Bottoms is hardly as dark or as morbid as Heathers (although the two films do share an unexpected, explosive commonality) but it’s just as cynical, cool, and hysterically weird. The tone is a little more anxious, too, with a script written by director Emma Seligman and star Rachel Sennott, a pair who previously collaborated on the 2021 black comedy Shiva Baby. Sennott plays PJ, with The Bear’s Ayo Edebiri as Josie – best friends and lesbians who have found themselves at the bottom of the social order, not because they’re gay (the school, overall, seems fairly progressive) but because, to quote, they’re “gay, untalented, and ugly”.

Still, they’ve developed life-consuming crushes on cheerleaders Brittany (Kaia Gerber) and Isabel (Havana Rose Liu), despite the latter being in one of those prom king-and-queen relationships with the star quarterback, Jeff (Nicholas Galitzine). And, somehow, they stumble into the kind of gigantic lie that only happens in John Hughes movies: hoping to woo Brittany and Isabel, they found an after-school, all-female fight club.

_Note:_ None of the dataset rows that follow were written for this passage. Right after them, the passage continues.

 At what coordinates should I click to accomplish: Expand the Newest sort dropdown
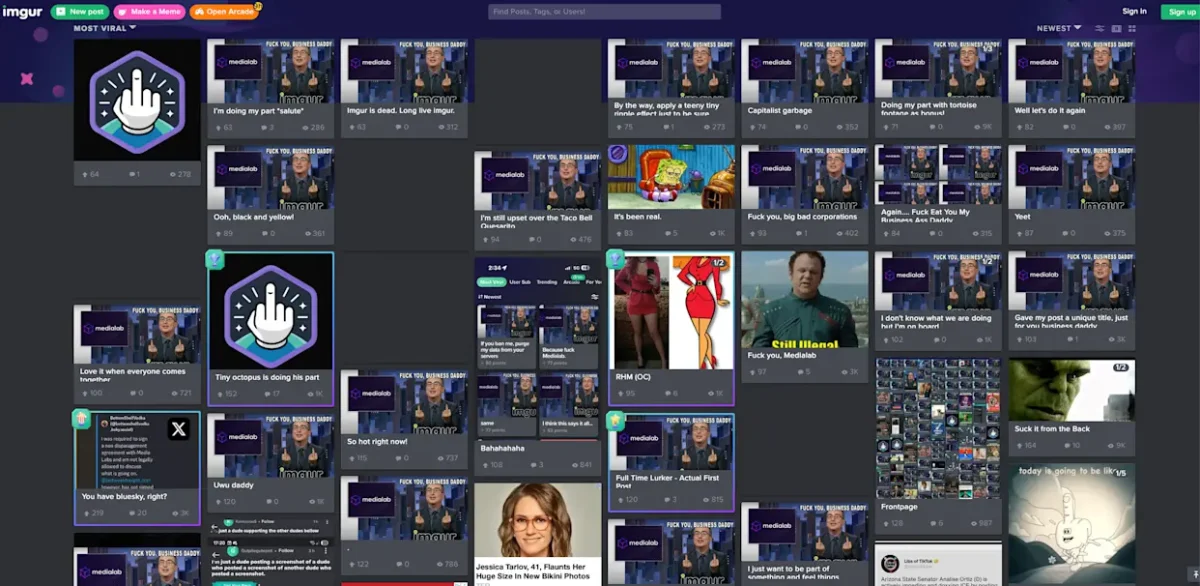(1059, 28)
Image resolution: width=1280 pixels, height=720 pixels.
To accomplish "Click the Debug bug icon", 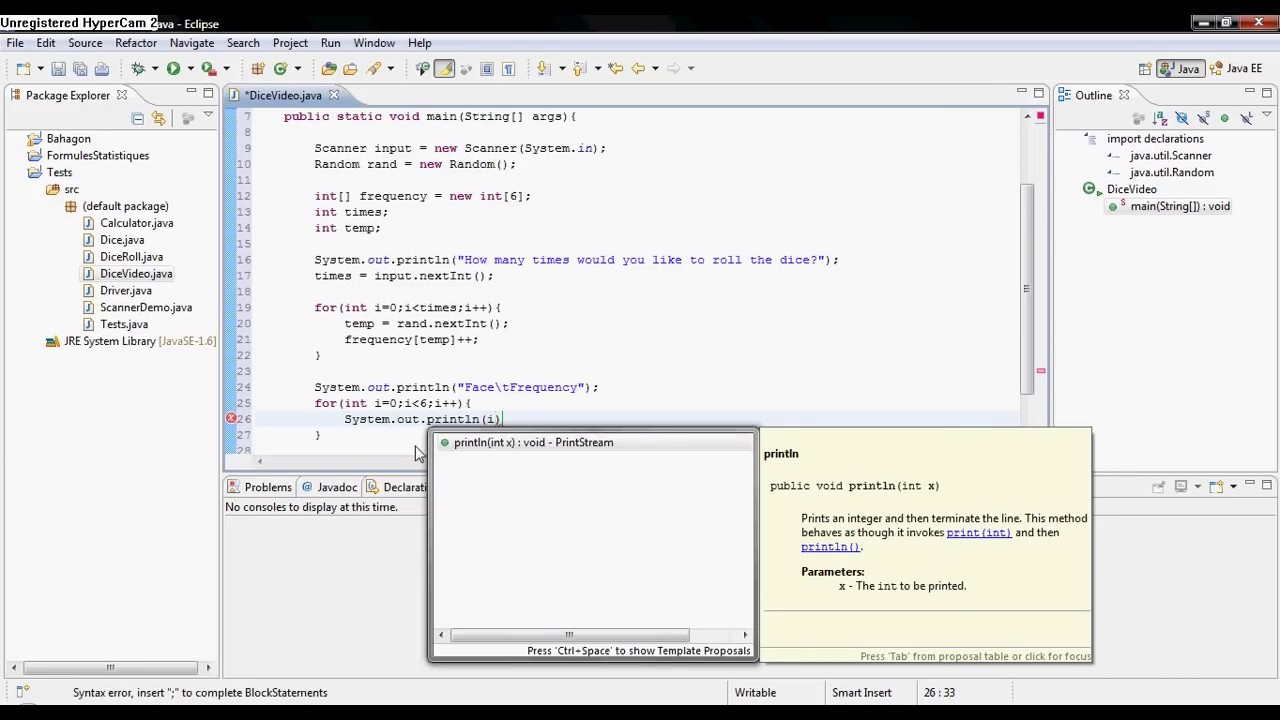I will [x=138, y=68].
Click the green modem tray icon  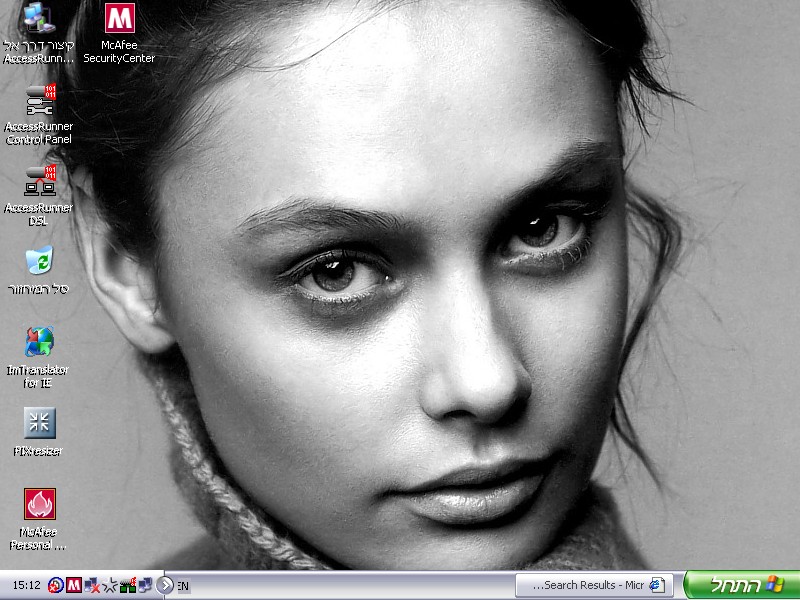pos(127,585)
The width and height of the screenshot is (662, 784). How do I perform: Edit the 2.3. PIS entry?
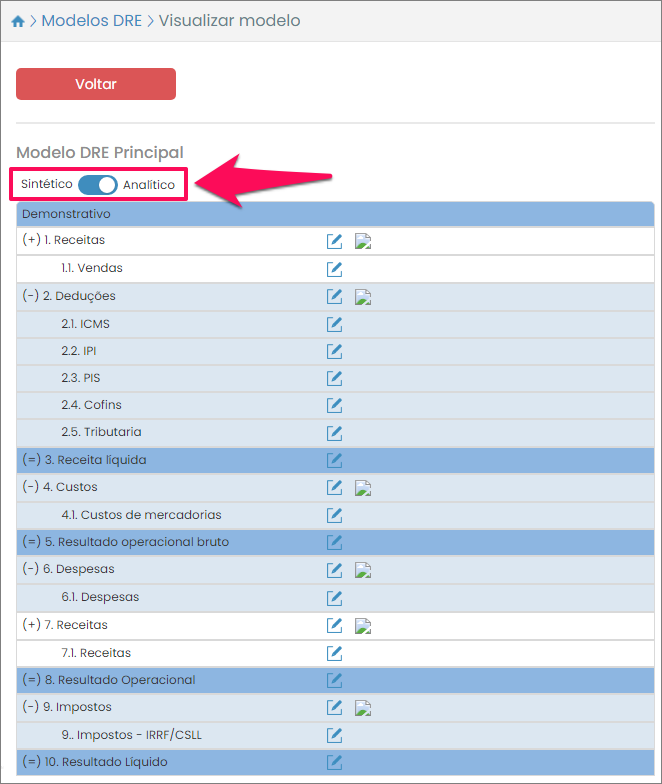335,379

While Shiva Baby – about a young woman who encounters both her ex and her sugar daddy at a family function – struck unnervingly close to home with its social dynamics, Bottoms attempts the opposite. History class lasts only for a minute or two, enough time to initiate a brawl over the Treaty of Versailles. There’s also always a guy in a cage at the back of the classroom, for a reason that only becomes clear after you’ve simply accepted it and moved on. Real-life friends Sennott and Edebiri are harmonious in ways that relieve them of the need to land flat-out punchlines. Instead, they just sweat funny out of their pores.

They play PJ and Josie as lowercase nerds whose awkwardness stems from the fact they’ll say literally anything to fill the silence, even if it’s the phrase “my dad left me and I’m still incredibly punctual”. There are some stellar supporting turns, too. Galitzine goes for a himbo hysteria that would make him an ideal companion for Ryan Gosling’s Ken, while former NFL running back Marshawn Lynch plays a teacher who’s truly given up.

There’s also something casually subversive, or at least incredibly up-to-date, about the way Seligman and Sennott’s script broaches the way people actually talk about feminism in the year 2023. Everyone’s been taught the buzzwords, but still has no idea how to apply them to real life. When the meekest of the group, Hazel (Ruby Cruz), suggests the club might offer a “safe space”, PJ immediately starts asking members to share the deepest traumas – you know, as an icebreaker.

But despite the performative feminism, and beyond the black eyes and broken noses, the girls still work naturally towards clique-defying female solidarity. It’s the small, sincere thought behind the joke: you don’t have to master the theory to know that women are stronger together.

Dir: Emma Seligman. Starring: Rachel Sennott, Ayo Edebiri, Ruby Cruz, Havana Rose Liu, Kaia Gerber, Nicholas Galitzine, Marshawn Lynch. 15, 91 minutes.